Articles
3 April 2020 

FX Daily: Dollar hedging costs fall to 2016 lows

Temporary factors are keeping the dollar strong but with dollar hedging costs crumbling, we don't think this will last

USD: Temporary factors keeping $ strong, but $ hedging costs tumbling

The ING research team yesterday released our assessment of what Covid-19 means for the world economy and financial markets. Within the pack, we included our take that the dollar would not be holding onto current gains. We forecast EUR/USD and USD/JPY at 1.20 and 100 at year-end. In addition to temporary factors such as money market dislocation and massive emerging market portfolio outflows fading, what also should weigh on the dollar is the fact that dollar hedging costs are crumbling. With US rate convergence on the rest of the world and now dollar funding cheap through the euro and yen cross currency basis swap market, 3m annualised dollar hedging costs against the EUR and JPY have tumbled to just 1.1% - the lowest since the first half of 2016. That should see dollar hedge ratios increase, when market conditions settle. For today, the highlight will be the US non-farm payrolls figure for March. The 12th of the month is the cut-off period for the survey, meaning that the number will not contain the true fallout of the Covid-19 shock. Also expect further gyrations in oil today. The key players now are the US shale producers. If they are willing to participate in OPEC+ cuts then the crude rally is sustainable. If not, crude sinks back to the lows. It is hard to pin down what is driving dollar strength in the very short term, but we prefer fading the move. DXY may stall at 100.50/101.00.

EUR: FX reserve re-balancing may be weighing

One theme (other than eurozone politics) for EUR/USD weakness is rebalancing by FX reserve managers. Federal Reserve data showed that central bank holdings of Treasuries & Agencies fell $17 billion in the week to Wednesday, probably due to FX intervention from emerging market nations. These reserve managers will then sell EUR/USD to restore the dollar share in FX reserves back to the 60% benchmark. EUR/USD could test 1.0770 today.
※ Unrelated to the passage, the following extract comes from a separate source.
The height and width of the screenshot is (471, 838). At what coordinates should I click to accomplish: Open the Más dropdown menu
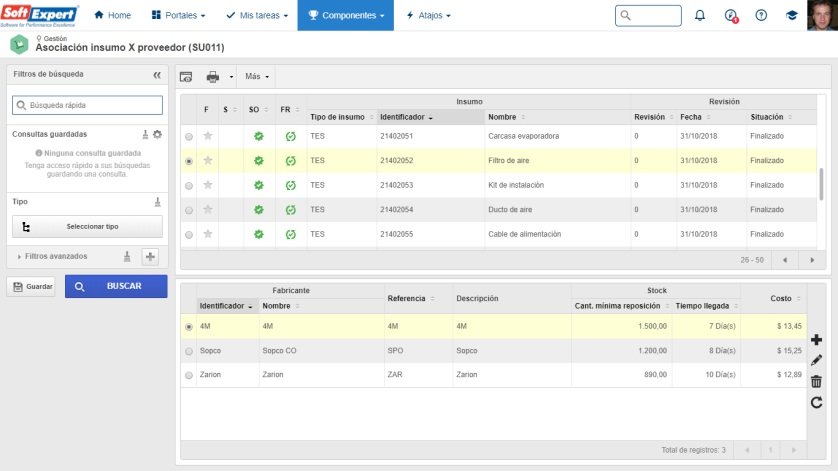coord(257,76)
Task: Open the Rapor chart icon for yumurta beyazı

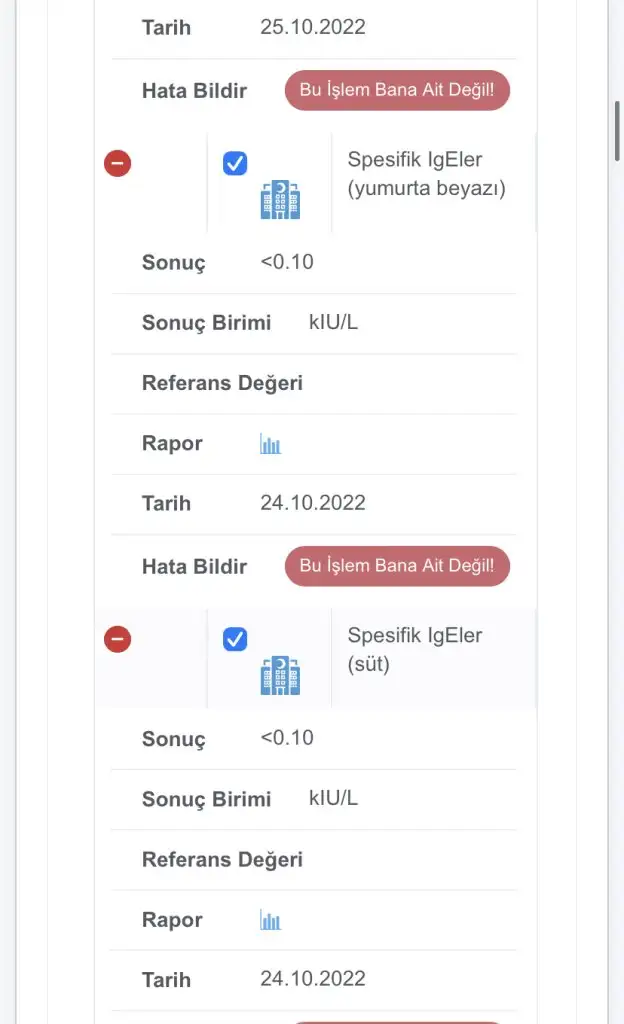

However, we think theses are good levels to hedge dollars.

GBP: 0.8750 looks important for EUR/GBP

Sterling is taking advantage of the euro's malaise. 0.8750 is big technical level on this cross.

EM: The right and wrong side of the tracks

According to the IIF, March saw a record $83 billion of emerging market portfolio outflows in March. That’s huge. While all EM currencies have been hit hard during this crisis, the shape of EM sovereign balance sheets will determine how quickly EM currencies bounce back or whether looming debt crises will prompt fresh FX lows. For example, there is much debate now on whether South Africa needs an IMF programme. We see USD/ZAR going to 20. Downgrade risks also haunt Mexico, as well as twin deficits being a challenge for many, including India (we see USD/INR going to 80). Alternatively, those with stronger balance sheets, such as Russia, may see currencies recover more once the dust settles.